▶ Problem description:
How many of the lines below contain the word "what"? Reply with only the number.

* Begin Extracted information *

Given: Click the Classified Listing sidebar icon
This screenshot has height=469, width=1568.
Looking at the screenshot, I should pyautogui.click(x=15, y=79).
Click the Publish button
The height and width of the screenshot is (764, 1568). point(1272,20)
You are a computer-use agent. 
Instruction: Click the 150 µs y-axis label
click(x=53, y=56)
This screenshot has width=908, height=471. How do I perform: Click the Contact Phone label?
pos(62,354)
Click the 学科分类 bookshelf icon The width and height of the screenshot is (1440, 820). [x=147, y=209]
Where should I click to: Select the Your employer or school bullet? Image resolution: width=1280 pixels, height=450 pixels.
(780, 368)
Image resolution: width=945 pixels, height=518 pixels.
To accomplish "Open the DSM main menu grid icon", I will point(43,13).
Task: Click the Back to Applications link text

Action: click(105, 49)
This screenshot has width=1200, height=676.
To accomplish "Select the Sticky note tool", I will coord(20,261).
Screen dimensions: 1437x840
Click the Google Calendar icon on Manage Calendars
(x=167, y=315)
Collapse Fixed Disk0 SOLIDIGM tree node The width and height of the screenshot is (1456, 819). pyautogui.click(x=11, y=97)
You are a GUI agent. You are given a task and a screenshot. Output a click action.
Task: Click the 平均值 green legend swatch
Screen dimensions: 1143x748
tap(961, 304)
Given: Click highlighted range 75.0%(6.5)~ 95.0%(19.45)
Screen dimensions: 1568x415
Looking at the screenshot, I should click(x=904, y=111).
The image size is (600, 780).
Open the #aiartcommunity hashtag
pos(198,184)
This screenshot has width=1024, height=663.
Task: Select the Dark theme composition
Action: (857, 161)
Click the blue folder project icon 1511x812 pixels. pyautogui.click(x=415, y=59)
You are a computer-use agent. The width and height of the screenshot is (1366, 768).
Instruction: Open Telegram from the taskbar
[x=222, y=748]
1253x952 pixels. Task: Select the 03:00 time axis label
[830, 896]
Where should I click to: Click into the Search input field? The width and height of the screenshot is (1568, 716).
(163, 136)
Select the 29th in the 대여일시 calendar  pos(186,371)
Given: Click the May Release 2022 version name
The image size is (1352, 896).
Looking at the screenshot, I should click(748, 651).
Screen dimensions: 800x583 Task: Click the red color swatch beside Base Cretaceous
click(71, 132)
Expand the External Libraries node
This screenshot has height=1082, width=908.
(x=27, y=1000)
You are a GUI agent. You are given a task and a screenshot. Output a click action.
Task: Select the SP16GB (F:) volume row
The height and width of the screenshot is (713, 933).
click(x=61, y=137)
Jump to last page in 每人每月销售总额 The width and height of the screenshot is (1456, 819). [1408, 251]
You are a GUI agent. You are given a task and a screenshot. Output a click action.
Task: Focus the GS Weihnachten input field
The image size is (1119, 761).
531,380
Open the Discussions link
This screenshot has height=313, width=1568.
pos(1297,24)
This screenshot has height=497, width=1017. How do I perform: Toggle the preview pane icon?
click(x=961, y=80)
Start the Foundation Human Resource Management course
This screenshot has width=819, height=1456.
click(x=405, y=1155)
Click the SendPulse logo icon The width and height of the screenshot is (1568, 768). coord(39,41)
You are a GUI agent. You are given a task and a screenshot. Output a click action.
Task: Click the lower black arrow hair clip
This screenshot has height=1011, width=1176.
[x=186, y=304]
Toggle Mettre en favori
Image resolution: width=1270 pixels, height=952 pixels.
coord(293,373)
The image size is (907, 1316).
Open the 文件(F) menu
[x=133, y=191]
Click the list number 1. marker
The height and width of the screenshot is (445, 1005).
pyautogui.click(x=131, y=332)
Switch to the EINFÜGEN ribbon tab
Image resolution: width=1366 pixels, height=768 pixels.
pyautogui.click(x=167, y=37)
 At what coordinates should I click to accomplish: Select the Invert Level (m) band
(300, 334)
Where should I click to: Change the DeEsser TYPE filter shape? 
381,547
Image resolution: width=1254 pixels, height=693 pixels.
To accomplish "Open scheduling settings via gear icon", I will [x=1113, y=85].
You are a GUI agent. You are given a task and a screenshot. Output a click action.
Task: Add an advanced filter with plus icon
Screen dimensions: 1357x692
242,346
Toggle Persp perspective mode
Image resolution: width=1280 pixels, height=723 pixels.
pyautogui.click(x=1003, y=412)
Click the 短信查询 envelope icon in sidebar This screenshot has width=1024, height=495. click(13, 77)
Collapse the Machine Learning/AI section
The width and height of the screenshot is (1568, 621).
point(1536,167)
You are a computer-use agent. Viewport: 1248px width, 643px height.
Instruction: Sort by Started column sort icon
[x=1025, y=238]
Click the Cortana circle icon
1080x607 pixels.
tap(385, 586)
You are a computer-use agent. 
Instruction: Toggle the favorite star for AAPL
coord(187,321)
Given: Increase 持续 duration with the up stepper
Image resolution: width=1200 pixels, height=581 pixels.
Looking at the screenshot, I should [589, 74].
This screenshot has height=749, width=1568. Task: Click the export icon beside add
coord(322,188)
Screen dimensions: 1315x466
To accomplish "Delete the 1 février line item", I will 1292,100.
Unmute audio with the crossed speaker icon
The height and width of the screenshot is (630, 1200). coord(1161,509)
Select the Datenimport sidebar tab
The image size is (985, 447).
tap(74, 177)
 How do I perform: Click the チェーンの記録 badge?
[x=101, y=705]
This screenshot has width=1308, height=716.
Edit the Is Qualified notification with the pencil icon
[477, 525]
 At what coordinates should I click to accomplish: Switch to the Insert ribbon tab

* End Extracted information *

▶ Result of this exercise:
2